Już w XI wieku zajmowali się oni biciem monet w mennicach książęcych. Od początku łączyło to ich działalność z operacjami finansowymi. Książę Bolesław Pobożny, jeden z założycieli Poznania, wystawił słynny przywilej kaliski (1264). Zezwalał w nim Żydom na swobodny handel, zabraniał ich prześladować, a im samym nakazywał uczciwie udzielać pożyczek.


Dom mody Rudolfa Petersdorffa na Starym Rynku, ze zbiorów Biblioteki Uniwersyteckiej

 

 

Zdjęcie główne  - Monety, korzenie i likier, czyli poznańscy Żydzi
Zamknij rozwijaną treść

W kolejnych stuleciach poznańska społeczność żydowska się rozrosła. W XV wieku działały już synagoga i szkoła. Poza bankierstwem Żydzi zajmowali się rzemiosłem i handlem. Można było dostać u nich przyprawy: pieprz, imbir, cukier, szafran i goździki. Taką właśnie „walutą” płacili nawet za wynajem cmentarza!

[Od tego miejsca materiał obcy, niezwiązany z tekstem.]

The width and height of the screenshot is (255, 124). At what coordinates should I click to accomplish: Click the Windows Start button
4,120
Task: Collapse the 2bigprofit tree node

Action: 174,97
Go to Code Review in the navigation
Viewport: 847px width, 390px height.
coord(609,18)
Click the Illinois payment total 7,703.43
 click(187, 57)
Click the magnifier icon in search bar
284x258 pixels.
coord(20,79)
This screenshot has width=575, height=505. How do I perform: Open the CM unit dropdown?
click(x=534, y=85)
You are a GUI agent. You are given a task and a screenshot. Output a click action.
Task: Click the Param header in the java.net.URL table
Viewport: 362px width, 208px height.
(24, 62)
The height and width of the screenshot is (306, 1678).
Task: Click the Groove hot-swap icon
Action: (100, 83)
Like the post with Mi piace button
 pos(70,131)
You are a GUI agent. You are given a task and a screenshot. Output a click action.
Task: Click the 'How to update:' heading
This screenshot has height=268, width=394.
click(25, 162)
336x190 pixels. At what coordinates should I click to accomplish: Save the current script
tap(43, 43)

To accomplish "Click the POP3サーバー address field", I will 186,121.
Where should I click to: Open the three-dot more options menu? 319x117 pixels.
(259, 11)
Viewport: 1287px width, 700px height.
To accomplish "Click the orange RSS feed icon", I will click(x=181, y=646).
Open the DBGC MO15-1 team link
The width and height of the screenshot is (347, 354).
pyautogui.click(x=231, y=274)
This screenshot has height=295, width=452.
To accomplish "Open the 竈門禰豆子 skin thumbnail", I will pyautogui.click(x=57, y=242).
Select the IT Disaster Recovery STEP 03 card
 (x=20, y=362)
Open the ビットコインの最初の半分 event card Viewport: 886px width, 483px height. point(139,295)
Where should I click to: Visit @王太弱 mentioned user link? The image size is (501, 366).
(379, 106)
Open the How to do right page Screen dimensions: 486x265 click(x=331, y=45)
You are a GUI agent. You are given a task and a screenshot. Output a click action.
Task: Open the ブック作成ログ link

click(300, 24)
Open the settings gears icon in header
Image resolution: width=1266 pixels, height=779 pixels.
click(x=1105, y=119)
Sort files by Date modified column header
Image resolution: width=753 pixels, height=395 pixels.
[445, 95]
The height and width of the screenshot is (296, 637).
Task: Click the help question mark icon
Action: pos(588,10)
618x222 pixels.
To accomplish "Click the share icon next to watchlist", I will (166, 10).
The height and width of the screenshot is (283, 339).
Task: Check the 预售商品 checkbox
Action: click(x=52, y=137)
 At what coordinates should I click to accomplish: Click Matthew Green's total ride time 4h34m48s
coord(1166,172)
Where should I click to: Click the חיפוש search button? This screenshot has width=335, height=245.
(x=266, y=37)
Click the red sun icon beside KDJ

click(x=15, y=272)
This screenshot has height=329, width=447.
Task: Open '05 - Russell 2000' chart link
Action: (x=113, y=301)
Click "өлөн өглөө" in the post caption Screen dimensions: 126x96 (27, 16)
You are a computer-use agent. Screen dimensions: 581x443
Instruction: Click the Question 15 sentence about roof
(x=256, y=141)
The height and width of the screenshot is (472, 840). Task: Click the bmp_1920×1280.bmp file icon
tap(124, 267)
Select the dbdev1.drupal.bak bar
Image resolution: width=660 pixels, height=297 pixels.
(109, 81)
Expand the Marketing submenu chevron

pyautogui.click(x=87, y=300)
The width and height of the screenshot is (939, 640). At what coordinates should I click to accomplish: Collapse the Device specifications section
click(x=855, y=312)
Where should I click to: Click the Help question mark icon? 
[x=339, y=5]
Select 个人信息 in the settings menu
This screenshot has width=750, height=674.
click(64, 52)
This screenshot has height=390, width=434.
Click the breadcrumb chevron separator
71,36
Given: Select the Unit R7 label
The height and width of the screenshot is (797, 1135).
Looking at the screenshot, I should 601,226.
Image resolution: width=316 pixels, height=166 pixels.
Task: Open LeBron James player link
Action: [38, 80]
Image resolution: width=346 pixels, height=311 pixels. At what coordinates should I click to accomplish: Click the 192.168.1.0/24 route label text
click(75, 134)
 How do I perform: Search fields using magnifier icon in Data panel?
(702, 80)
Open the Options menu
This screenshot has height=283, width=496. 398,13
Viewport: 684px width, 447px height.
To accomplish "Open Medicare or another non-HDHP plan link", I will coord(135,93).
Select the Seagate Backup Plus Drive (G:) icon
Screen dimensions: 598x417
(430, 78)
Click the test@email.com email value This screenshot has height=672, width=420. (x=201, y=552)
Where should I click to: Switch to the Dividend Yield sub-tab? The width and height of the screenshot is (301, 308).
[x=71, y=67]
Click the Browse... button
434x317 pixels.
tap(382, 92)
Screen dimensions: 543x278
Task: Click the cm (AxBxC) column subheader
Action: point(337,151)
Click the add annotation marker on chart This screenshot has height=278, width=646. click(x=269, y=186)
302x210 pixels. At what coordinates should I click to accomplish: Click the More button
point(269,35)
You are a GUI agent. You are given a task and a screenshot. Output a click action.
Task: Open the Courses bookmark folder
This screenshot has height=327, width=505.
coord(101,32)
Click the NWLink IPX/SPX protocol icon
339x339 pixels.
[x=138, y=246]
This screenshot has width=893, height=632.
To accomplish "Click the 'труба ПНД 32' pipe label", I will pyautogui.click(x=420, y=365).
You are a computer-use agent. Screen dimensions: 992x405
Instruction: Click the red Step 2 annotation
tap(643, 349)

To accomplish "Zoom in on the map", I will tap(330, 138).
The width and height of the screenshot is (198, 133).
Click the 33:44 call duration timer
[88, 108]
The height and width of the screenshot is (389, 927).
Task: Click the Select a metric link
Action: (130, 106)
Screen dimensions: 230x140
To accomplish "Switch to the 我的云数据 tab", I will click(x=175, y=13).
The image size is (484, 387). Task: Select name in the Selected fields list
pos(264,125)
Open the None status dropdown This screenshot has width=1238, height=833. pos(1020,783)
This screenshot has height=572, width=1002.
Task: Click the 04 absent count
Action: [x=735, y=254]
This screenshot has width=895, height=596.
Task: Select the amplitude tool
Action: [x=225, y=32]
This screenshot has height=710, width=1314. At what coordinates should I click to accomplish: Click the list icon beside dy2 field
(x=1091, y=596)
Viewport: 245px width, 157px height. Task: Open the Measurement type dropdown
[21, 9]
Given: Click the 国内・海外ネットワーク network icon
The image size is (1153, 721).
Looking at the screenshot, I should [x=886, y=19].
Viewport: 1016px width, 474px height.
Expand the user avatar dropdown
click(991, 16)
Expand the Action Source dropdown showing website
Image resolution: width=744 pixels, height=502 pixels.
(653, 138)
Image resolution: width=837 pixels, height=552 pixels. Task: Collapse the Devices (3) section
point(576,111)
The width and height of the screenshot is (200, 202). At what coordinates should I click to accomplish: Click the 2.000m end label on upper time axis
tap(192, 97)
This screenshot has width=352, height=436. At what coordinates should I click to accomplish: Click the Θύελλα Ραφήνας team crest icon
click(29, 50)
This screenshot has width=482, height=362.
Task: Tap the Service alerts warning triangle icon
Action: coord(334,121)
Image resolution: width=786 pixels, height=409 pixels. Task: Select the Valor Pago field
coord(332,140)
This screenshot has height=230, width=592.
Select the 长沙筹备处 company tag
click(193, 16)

Poznańscy Żydzi swój potencjał handlowy w pełni rozwinęli w XIX stuleciu. Aby wyobrazić sobie skalę ich przedsiębiorczości, warto wspomnieć, że w 1861 roku należała do nich większość kamienic wokół Starego Rynku. W jednej z nich Rudolf Petersdorff otworzył największy we wschodnich Niemczech dom handlowy z odzieżą i obuwiem. Z kolei Hartwig Kantorowicz, właściciel słynnej fabryki likierów, dostarczał swoje towary na rynki całego świata.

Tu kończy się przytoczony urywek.